Feng Shui, is a Chinese philosophical system of harmonizing everyone with the surrounding environment. The term feng shui literally translates as “wind-water” in English. This is a cultural shorthand taken from the passage of the now-lost Classic of Burial recorded in Guo Pu’s commentary: Feng shui is one of the Five Arts of Chinese Metaphysics, classified as physiognomy (observation of appearances through formulas and calculations). The feng shui practice discusses architecture in metaphoric terms of “invisible forces” that bind the universe, earth, and humanity together, known as qi.
Historically, feng shui was widely used to orient buildings – often spiritually significant structures such as tombs, but also dwellings and other structures – in an auspicious manner. Depending on the particular style of feng shui being used, an auspicious site could be determined by reference to local features such as bodies of water, stars, or a compass.

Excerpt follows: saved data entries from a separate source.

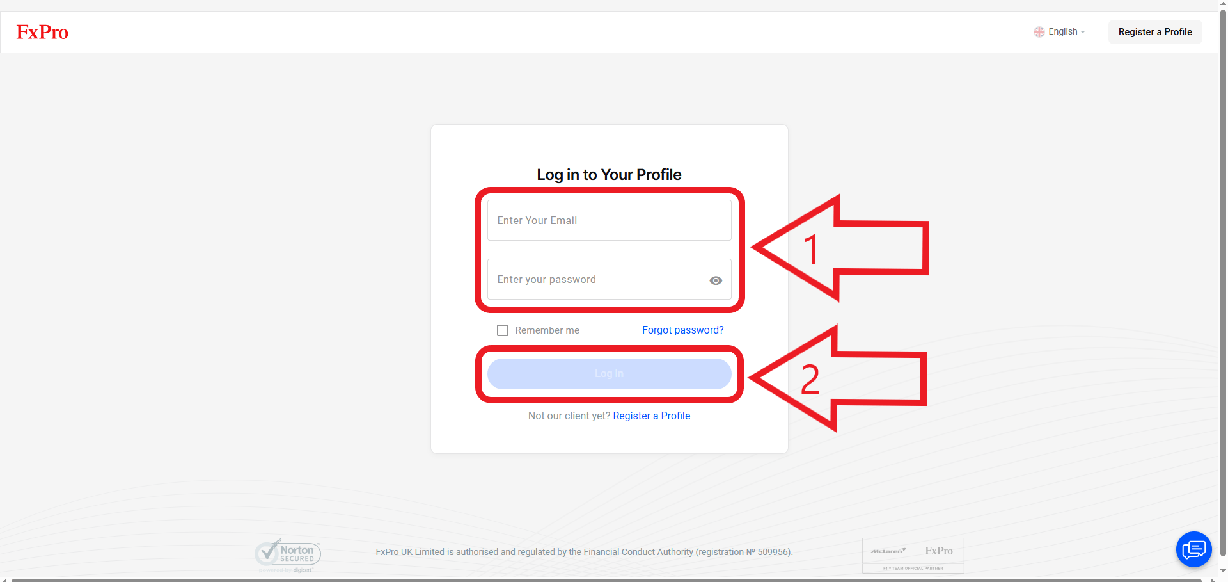This screenshot has height=582, width=1228.
Task: Click the blue Log in button
Action: click(609, 374)
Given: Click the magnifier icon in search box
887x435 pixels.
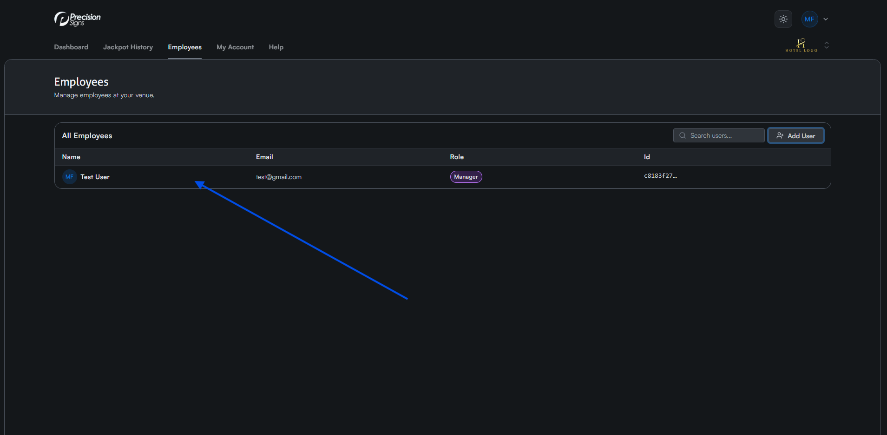Looking at the screenshot, I should [x=683, y=135].
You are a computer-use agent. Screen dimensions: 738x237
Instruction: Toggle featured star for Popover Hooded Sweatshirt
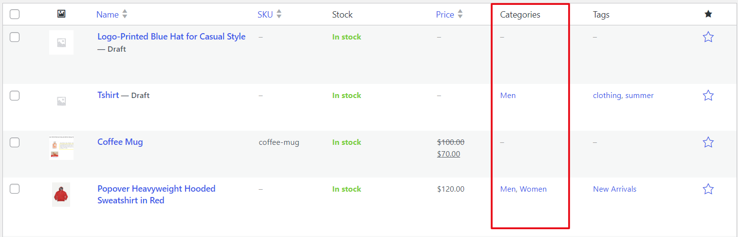coord(708,189)
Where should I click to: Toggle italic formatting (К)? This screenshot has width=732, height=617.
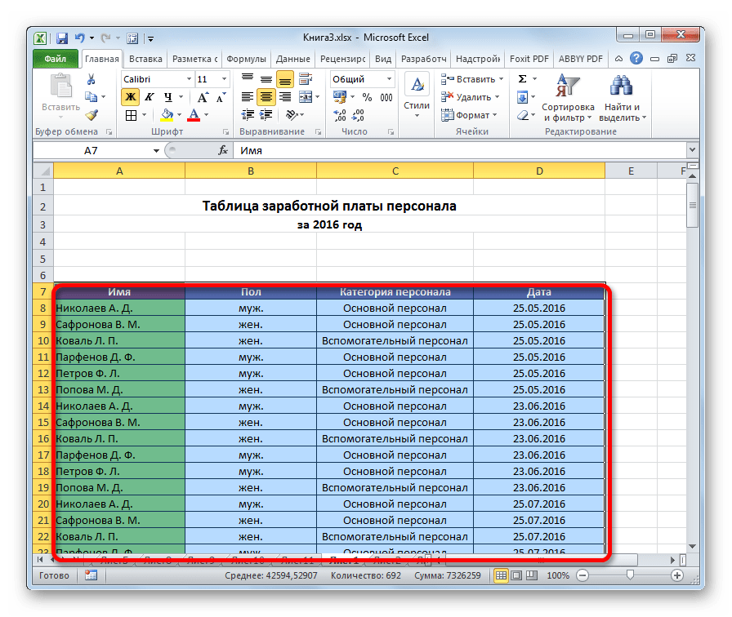(x=148, y=97)
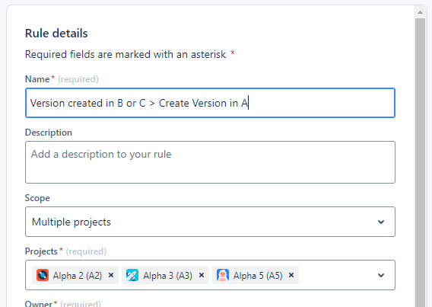Focus the rule Name input field
The width and height of the screenshot is (432, 307).
[210, 103]
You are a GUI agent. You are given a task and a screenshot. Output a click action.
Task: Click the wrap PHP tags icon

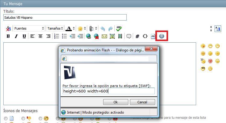(153, 36)
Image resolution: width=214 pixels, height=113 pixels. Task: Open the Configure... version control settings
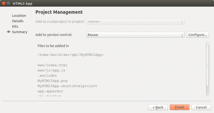pyautogui.click(x=197, y=35)
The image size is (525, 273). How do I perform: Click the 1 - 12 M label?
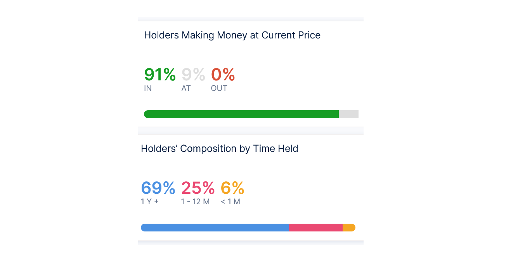coord(195,202)
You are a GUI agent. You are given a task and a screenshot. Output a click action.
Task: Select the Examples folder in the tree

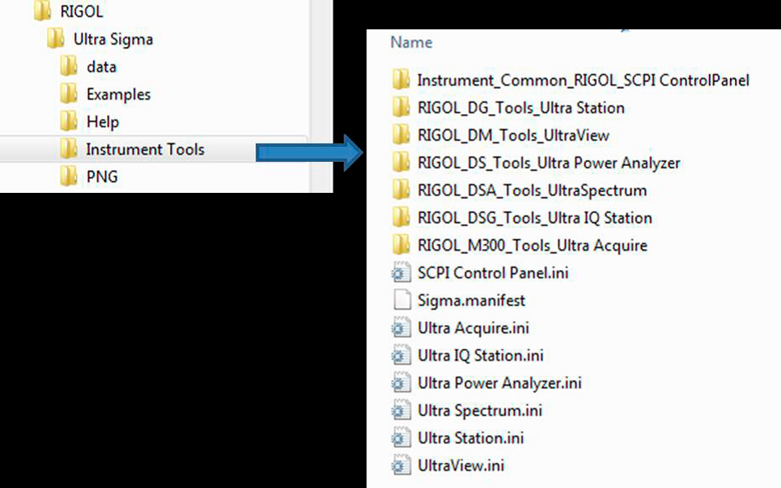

Qi rides the wind and scatters, but is retained when encountering water.
Feng Shui was suppressed in mainland China during the cultural revolution in the 1960s, but since then has increased in popularity.
Modern reactions to Feng Shui are mixed. The Skeptic Encyclopedia of Pseudoscience states that some principles of feng shui are “quite rational”, while noting that “folk remedies and superstitions… incorporated into Feng Shui’s eclectic mix”.